Early Childhood: Plugging Into ICT

Early Childhood Centres that have access to digital cameras, computers, and printers, as well as high-speed internet connections, are better able to connect centres to parents and to the resources of the community, according to a new booklet launched yesterday in Manukau City by Sir Barry Curtis for the City of Manukau Education Trust (COMET).

The booklet, called Plugging into ICT: A Manukau Perspective, reports the results of research into what kinds of Information and Communications Technologies early childhood centres in Manukau currently have access to. It also sets some goals for getting centres fully connected by the end of 2006.

“The goals are very simple,” says Bernardine Vester, Chief Executive for the City of Manukau Education Trust. “They were developed by an Advisory Group of representatives from the early childhood sector. They told us how valuable digital cameras and printers are for connecting parents to their child’s learning. They also told us about how much they wanted to learn more about how to use technologies to design better learning programmes.”

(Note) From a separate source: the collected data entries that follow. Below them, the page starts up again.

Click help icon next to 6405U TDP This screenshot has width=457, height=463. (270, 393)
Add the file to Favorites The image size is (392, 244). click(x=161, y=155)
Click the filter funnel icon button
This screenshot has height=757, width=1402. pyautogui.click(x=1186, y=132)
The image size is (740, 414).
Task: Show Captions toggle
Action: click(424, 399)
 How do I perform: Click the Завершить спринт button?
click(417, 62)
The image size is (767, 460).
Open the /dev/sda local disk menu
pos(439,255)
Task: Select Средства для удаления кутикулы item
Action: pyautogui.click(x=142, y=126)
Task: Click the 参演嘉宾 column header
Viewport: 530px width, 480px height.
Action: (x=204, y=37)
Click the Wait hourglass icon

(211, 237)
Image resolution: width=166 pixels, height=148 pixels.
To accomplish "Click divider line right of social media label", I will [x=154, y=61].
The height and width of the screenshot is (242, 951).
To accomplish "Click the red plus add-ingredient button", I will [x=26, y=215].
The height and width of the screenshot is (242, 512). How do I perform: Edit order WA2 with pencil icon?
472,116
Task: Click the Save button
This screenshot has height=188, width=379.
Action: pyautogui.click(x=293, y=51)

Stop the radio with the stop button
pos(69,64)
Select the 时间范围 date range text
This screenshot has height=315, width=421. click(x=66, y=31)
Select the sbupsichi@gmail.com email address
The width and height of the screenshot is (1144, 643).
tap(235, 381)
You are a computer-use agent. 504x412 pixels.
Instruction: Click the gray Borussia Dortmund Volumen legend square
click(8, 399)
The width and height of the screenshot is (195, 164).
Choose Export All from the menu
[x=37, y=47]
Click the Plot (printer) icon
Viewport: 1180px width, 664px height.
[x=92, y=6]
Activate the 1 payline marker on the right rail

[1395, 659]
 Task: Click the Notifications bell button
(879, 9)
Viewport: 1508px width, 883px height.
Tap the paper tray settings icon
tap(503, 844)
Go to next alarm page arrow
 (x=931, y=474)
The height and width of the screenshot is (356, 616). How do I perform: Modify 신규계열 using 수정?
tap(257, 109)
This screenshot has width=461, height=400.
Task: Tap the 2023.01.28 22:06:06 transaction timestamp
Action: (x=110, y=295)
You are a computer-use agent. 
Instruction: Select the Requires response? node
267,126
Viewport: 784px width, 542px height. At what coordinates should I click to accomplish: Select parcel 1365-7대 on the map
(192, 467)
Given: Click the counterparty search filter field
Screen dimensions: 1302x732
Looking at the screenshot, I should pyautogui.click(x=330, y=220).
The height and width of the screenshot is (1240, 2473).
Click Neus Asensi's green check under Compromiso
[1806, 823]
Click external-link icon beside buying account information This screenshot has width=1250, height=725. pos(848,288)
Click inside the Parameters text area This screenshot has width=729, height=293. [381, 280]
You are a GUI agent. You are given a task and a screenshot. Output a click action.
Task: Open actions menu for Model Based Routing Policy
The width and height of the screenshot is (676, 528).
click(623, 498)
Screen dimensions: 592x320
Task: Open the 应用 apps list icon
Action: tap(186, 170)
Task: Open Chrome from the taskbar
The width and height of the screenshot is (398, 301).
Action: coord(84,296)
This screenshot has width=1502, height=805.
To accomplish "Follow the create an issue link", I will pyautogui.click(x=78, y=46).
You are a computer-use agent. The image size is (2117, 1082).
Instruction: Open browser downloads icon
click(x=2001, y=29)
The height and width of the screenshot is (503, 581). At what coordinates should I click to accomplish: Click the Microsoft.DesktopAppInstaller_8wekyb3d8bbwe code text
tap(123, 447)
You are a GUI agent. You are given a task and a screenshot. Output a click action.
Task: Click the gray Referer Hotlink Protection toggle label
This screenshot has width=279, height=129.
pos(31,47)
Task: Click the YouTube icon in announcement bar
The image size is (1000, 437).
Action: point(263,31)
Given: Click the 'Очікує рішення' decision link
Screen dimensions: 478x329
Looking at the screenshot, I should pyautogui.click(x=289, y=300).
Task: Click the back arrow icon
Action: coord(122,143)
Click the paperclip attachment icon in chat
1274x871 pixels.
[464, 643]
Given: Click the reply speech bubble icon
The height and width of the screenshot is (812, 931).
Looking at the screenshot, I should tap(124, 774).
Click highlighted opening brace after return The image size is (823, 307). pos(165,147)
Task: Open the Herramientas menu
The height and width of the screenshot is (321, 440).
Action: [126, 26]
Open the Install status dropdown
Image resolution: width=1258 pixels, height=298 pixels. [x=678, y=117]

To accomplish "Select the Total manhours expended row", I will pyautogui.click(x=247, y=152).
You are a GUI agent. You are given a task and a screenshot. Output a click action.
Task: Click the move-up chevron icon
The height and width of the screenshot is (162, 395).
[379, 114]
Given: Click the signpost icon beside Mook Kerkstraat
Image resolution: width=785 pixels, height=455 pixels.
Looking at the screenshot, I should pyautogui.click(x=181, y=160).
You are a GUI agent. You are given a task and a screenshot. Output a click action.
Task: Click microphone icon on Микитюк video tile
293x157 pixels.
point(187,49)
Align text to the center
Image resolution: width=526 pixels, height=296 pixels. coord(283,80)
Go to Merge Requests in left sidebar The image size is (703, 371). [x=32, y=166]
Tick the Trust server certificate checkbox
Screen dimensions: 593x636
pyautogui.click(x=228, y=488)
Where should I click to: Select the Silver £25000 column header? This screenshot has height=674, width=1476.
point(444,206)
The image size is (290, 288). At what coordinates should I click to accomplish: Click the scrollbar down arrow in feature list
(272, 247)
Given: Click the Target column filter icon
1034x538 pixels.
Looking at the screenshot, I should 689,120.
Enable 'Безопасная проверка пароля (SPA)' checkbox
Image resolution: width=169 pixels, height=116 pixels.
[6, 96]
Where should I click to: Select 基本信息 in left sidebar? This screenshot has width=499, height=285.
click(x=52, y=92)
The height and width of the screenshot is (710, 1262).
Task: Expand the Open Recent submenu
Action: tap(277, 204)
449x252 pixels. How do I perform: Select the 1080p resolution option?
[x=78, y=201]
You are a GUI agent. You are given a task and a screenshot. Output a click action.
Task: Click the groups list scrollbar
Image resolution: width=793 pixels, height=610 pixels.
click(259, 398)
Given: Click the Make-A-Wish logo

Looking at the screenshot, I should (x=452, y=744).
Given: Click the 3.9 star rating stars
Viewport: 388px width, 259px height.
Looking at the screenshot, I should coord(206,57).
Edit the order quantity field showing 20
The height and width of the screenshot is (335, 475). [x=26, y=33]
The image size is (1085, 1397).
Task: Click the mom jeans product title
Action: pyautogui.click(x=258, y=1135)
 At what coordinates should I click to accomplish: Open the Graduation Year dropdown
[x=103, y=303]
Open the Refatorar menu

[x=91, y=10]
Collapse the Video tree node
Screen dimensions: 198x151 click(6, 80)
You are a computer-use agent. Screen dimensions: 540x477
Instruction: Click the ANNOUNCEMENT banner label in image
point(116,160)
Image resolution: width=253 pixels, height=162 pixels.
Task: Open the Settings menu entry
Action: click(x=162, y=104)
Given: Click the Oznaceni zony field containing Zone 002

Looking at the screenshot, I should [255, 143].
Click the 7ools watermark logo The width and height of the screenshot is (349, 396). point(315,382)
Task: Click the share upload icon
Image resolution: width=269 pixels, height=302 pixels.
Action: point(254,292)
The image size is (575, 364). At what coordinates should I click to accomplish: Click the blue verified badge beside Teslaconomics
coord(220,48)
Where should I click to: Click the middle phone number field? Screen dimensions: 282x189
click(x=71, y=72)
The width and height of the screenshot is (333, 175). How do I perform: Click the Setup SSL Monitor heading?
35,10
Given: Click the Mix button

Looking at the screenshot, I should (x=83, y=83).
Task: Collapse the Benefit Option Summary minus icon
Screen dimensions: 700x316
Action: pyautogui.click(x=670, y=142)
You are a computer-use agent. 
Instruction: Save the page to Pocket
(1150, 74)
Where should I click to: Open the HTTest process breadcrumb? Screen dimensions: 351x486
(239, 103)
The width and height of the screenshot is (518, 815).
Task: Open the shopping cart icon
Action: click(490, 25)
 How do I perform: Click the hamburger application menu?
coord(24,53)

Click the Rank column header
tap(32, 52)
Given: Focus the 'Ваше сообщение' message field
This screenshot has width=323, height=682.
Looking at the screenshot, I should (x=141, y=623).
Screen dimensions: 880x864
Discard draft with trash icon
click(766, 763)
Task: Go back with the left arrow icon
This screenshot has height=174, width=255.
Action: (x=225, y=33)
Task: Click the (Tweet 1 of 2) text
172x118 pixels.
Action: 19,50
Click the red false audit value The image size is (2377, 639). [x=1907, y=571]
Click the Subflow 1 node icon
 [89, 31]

The four goals are for every early childhood centre in Manukau to
(1) be connected to the internet via high-speed broadband;
(2) have access to a digital camera;
(3) have a computer for administration as well as one for learning;
(4) have professional development to build confidence in staff;
by the end of 2006.

Bernardine Vester says that the work on developing the booklet was funded by Manukau City Council through the SmartManukau strategy. “Because early childhood centres are community-based, their understanding of the potential of modern communications can ripple out to the rest of the community. The pilot at two kindergartens in Otara showed us the exciting opportunities for using ICT tools to enrich families and child learning.”